# Task brief
How do the records below read from their first line through the line containing "Toggle the Placement"? Write those lines out exactly.

[[ Record excerpts, beginning ]]

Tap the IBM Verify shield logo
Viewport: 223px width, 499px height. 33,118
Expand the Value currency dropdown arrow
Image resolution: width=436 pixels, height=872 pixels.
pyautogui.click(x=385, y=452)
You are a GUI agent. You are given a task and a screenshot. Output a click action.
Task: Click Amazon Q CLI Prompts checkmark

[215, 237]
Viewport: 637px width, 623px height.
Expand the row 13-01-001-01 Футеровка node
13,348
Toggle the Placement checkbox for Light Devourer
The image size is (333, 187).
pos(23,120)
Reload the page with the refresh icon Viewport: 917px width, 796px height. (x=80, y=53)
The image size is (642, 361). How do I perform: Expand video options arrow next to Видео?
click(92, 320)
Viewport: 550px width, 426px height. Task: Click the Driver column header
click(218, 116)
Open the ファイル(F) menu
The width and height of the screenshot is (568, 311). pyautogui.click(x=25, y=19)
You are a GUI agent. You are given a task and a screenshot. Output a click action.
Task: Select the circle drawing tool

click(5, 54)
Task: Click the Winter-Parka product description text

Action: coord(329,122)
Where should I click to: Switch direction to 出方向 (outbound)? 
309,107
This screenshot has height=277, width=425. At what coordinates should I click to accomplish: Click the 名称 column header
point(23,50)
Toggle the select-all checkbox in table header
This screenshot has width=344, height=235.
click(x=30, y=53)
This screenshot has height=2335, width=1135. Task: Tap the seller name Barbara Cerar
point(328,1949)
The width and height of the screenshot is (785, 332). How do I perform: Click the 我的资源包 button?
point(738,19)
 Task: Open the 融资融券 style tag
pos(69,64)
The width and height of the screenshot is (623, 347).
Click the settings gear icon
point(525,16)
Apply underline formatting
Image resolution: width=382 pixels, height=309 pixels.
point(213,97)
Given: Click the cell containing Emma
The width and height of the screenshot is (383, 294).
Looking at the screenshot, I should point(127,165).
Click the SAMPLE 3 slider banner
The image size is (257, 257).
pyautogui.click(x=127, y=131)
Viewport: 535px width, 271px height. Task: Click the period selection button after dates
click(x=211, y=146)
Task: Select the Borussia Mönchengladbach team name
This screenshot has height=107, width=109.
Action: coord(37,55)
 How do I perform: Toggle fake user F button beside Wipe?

[[ Record excerpts, end ]]

# Solved problem
Tap the IBM Verify shield logo
Viewport: 223px width, 499px height. 33,118
Expand the Value currency dropdown arrow
Image resolution: width=436 pixels, height=872 pixels.
pyautogui.click(x=385, y=452)
You are a GUI agent. You are given a task and a screenshot. Output a click action.
Task: Click Amazon Q CLI Prompts checkmark

[215, 237]
Viewport: 637px width, 623px height.
Expand the row 13-01-001-01 Футеровка node
13,348
Toggle the Placement checkbox for Light Devourer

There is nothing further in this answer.